Forest Ground Vegetation Pack, released!

Hi everyone,

Asset Store link

Package contains:
121 textures:

  • 94 seamless high-resolution (1024x1024 and 1200x1200) terrain ground textures with bump maps and materials: dirt, forest ground, grass, leaves, roots, stones and rocks, small plants
  • 27 2D terrain grass textures (forest vegetation)

Price is 15 $

Here are some screenshots (created using the Bootcamp Demo project):






This image shows about 50 of the textures on a terrain:

Some grass textures:

Please tell me what you think.

Best Regards,
Tobi

hi tobi,

some really nice textures you have.
but i am pretty sure that you could do much better:

Details and tiling

when working on terrain textures it is all about finding the right balance between texture resolution and tile size in order to create a:

  • nicely detailed
  • nicely tiling
    terrain.

having a look at your ground textures i personally think that they are to small as their tile size is concerned meaning the size in meters or units they should be used on the terrain.

e.g. for a highly detailed grass texture i would recommend values like these:
1024 x 1024 texture resolution = tile size 5m → 1px equals 0,5cm

the image attached shows exactely this.
[open in new tab to view full res version. white squares mark the beginning of a new tile]

these values will give you highly detailed grass even from a first person perspective and allow to show grass in its real world size.

usually you won’t get photos from ground structures showing an area of 5 x 5 m unless you have a crane… so you will have to carefully compose the texture from different smaller patches avoiding the multiple use/occurrence of high frequency details within the texture:

50 Textures on a terrain

using more than 4 textures on unity’s built in terrains is not very suitable as unity can’t draw more than 4 terrain textures in one pass.
using 8 textures would end in 2 passes meaning that all the terrain would have to be rendered twice which would really cost a lot of performance. using 12 textures means even 3 passes…

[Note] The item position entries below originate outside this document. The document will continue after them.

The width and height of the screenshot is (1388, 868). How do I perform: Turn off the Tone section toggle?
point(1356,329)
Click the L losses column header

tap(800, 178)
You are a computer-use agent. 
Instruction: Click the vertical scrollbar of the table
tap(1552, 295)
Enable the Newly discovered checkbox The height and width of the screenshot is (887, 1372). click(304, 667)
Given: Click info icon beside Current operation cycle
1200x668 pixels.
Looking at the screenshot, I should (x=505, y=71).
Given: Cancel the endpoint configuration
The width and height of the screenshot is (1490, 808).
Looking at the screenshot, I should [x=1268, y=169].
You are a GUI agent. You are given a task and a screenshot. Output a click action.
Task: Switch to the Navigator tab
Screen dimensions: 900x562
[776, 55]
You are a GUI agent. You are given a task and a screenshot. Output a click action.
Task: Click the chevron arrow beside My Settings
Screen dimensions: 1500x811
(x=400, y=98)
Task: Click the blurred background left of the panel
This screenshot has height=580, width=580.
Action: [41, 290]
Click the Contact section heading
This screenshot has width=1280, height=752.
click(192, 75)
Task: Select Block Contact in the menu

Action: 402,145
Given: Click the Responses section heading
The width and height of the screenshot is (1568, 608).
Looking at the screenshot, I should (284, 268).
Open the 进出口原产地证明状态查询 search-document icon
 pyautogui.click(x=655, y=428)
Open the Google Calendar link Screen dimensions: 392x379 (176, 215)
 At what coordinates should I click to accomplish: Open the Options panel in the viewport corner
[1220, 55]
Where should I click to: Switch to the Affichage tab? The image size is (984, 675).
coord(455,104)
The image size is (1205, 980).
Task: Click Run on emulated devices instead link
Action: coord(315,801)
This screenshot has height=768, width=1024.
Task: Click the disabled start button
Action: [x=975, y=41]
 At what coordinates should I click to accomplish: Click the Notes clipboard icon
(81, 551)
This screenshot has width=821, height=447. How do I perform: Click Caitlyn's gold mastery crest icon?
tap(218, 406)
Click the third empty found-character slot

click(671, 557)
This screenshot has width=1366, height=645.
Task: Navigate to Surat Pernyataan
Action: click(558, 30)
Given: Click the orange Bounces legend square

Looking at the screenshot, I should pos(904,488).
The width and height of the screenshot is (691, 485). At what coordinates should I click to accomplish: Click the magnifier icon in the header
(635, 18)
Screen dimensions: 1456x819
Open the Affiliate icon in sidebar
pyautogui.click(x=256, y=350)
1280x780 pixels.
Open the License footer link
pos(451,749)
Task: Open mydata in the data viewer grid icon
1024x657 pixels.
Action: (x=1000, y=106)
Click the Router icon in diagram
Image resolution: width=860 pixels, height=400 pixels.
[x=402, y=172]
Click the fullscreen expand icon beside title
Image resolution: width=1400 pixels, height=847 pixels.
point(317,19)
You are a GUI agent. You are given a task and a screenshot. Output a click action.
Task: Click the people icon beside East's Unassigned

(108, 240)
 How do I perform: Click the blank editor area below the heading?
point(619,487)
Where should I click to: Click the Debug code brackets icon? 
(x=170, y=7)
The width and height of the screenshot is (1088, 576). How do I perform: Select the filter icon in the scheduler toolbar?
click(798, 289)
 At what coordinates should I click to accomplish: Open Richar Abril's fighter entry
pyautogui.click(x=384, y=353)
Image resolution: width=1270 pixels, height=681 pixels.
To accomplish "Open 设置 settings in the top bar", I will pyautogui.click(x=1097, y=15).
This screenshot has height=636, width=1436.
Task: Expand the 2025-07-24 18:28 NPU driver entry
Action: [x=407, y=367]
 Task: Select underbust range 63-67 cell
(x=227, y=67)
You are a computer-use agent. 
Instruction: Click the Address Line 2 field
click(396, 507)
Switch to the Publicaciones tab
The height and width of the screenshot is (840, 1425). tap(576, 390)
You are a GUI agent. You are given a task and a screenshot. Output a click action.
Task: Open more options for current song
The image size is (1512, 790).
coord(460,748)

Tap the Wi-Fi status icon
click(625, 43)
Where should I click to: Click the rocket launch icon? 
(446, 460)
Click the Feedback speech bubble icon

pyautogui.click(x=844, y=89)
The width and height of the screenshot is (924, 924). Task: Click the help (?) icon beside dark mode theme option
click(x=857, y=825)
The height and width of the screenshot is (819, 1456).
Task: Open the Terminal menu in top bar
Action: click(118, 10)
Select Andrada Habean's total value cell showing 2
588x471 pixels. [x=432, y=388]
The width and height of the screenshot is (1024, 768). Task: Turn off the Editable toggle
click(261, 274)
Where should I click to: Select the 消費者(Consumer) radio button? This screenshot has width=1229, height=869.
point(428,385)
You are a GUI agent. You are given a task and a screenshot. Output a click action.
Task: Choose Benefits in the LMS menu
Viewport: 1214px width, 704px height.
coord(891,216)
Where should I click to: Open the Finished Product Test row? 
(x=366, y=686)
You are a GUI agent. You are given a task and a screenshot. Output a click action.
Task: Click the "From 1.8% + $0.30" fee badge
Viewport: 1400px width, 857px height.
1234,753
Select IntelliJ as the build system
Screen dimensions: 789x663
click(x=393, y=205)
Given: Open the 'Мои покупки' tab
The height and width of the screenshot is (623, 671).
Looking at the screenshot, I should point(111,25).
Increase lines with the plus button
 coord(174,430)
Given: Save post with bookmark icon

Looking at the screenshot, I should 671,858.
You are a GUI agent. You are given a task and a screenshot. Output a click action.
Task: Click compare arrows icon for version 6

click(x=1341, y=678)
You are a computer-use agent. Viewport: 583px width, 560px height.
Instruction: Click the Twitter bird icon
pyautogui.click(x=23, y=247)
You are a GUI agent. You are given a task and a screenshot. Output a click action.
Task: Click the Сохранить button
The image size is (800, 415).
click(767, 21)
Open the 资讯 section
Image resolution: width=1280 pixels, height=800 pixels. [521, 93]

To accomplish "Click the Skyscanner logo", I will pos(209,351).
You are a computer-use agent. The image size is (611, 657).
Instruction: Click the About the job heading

so i highly recommend to just go with 4 terrain textures, optimize them as far as one can and think about advanced terrain shading techniques like multi uv mixing, detail textures or a colormap.
as far as your ground textures are concerned: i don’t think that they are optimized enough to fit these requirements.

Grass Textures

as far as your detail textures for grass, fern etc are concerned: you don’t work with a proper overfill – just a solid color in the background – so the textures might get some not very nice edges when looking from an acute angle:

1014054--37591--$fern_tex.png 1014054--37592--$Bildschirmfoto 2012-08-20 um 20.39.07.png

see: Unity - Manual: Importing Textures
or http://wiki.unity3d.com/index.php/TreeCreator_Tutorial#Basics_about_setting_up_the_leave_texture_correctely
in order to find out how to create proper alphamaps.

Conclusion

less is more! a pack with just 10 – 15 highly optimized terrain textures would be really a big deal.

lars

You just got some really good free advice there, so I suggest that you follow it. It will take some work to get good looking textures, but it’s worth it.

Advice so good, it should come with the Unity docs :slight_smile:

thanks, lars, for your very detailed reply.
I will try to follow your advice :).
I think there soon will be a new texture pack “Tropical Island Grounds Texture Pack” with about 20 textures. I will let you know when the first release will be published :smile:.
PS: I will try to use a new seamless filter for my textures to avoid tiling already in the texture (I used the GIMP seamless filter).